Using context variables to filter different data at execution time - Cloud

Talend Cloud Pipeline Designer User Guide

Version
Cloud
Language
English
Product
Talend Cloud
Module
Talend Pipeline Designer
Content
Administration and Monitoring > Monitoring executions
Administration and Monitoring > Monitoring logs
Data Governance > Filtering data
Data Quality and Preparation > Filtering data
Data Quality and Preparation > Managing datasets
Deployment > Deploying > Executing Pipelines
Design and Development > Designing Pipelines
Last publication date
2024-02-09

In this scenario, a context variable is added to override the value used to filter user data at execution time.
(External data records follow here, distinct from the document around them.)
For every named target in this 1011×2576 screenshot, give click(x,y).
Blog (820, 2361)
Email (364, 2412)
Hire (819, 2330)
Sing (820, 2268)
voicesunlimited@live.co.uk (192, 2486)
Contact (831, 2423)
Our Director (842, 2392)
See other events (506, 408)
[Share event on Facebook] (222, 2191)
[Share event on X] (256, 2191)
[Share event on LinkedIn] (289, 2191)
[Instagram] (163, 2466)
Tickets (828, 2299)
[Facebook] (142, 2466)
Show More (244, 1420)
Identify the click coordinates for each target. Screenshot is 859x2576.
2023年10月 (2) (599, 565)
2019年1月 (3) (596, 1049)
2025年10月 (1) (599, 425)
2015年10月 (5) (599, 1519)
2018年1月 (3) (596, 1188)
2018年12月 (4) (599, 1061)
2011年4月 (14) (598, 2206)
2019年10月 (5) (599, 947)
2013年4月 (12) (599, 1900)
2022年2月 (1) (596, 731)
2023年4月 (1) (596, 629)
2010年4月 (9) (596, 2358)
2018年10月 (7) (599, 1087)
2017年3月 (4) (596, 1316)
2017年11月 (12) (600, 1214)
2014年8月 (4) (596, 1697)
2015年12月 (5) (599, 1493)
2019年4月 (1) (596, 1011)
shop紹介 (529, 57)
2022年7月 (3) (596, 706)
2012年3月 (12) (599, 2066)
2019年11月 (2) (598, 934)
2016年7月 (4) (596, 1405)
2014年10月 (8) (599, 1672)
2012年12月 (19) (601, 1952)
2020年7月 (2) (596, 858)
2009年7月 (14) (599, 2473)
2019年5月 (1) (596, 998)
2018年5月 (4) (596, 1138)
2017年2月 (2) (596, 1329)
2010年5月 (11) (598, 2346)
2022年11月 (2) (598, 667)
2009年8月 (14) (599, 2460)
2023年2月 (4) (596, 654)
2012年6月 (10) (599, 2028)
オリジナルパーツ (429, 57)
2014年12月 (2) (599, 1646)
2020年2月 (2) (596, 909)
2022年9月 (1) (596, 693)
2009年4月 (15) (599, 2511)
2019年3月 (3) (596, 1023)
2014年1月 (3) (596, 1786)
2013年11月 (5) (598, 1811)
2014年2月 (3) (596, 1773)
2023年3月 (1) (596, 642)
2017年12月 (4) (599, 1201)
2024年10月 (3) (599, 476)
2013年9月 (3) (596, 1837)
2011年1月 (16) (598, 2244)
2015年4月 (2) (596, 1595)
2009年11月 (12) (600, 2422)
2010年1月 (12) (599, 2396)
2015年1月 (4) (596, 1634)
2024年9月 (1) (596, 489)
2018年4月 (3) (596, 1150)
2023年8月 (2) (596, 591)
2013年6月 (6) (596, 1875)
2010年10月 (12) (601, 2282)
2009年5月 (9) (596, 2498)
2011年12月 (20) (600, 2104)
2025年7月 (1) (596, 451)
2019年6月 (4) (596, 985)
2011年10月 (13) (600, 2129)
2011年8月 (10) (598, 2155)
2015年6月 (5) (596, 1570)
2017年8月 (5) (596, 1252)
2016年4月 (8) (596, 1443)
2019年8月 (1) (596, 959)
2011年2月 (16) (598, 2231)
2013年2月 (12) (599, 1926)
A pipeline named 'Filter user data with context variables' shows a Test dataset as the pipeline source, a Filter processor with context variables, and another Test dataset as the pipeline destination.

Before you begin

  • You have previously created a connection to the system storing your source data, here a Test connection.

  • You have previously added the dataset holding your source data.

    Here, data about user information including names, company, email, account balance, etc. For more information, see Creating a test dataset.

  • You also have created the destination test dataset that will store the log output.

Procedure

  1. Click Add pipeline on the Pipelines page. Your new pipeline opens.
  2. Give the pipeline a meaningful name.

    Example

    Filter user data with context variables
  3. Click ADD SOURCE to open the panel allowing you to select your source data, here user data.
  4. Select your dataset and click Select in order to add it to the pipeline.
    Rename it if needed.
  5. Click Plus and add a Filter processor to the pipeline. The Configuration panel opens.
  6. Give a meaningful name to the processor; filter on balances >= $3,000 for example.
  7. In the Filter area:
    1. Select .balance in the Input area, as you want to filter the records corresponding to the user account balances.
    2. Select None in the Optionally select a function to apply list, >= in the Operator list and type in $3,000 in the Value list as you want to filter on users with an account balance superior or equal to 3000 dollars.
  8. Click Save to save your configuration.

    You can see that the records are filtered and only 4 records meet the criteria you have defined:

    The preview panel shows the input data before the filtering operation, and the output data after the filtering operation.
  9. Click the ADD DESTINATION item on the pipeline to open the panel allowing to select the dataset that will hold your filtered data.
  10. Give a meaningful name to the Destination; log output for example.
  11. In the Configuration tab of the Destination dataset, enable the Log records to STDOUT option in order to print the read records in the pipeline execution logs.
  12. (Optional) If you execute your pipeline at this stage, you will see in the logs that the 4 records you saw in the data preview were passed according to the filter you defined:
    The Logs panel indicates that 7 records have been read, and 4 records have been produced during the pipeline execution.
  13. Go back to the Configuration tab of the Filter processor to add and assign a variable:
    In the Configuration panel of the Filter processor, the X icon that allows you to add context variables is highlighted.
    1. Click the icon next to the Value field to open the [Assign a variable] window.
    2. Click Add variable.
    3. Give a name to your variable, balance_amount for example.
    4. Enter the variable value that will overwrite the default value, $1,000 here.
    5. Enter a description if needed and click Add.
    6. Now that your variable is created, you are redirected to the [Assign a variable] window that lists all context variables. Select yours and click Assign.
      In the 'Assign a variable' window, the new variable is selected and the 'Assign' button is enabled.
      Your variable and its value are assigned to the Value field of the filter, which means the $1,000 value will overwrite the $3,000 value you have defined previously.
    7. Click Save to save your configuration.
  14. On the top toolbar of Talend Cloud Pipeline Designer, click the Run button to open the panel allowing you to select your run profile.
  15. Select your run profile in the list (for more information, see Run profiles), then click Run to run your pipeline.

Results

Your pipeline is being executed, the data is filtered according to the context variable you have assigned to the filtering value. In the pipeline execution logs you can see:
  • the context variable value used at execution time
    In the Logs panel, the information related to the context variables used at runtime is highlighted.
  • the number of produced records, in that case 7 records meet the criteria which means the 7 user records have an account balance superior or equal to 1,000 dollars
    The Logs panel indicates that 7 records have been read, and 7 records have been produced during the pipeline execution.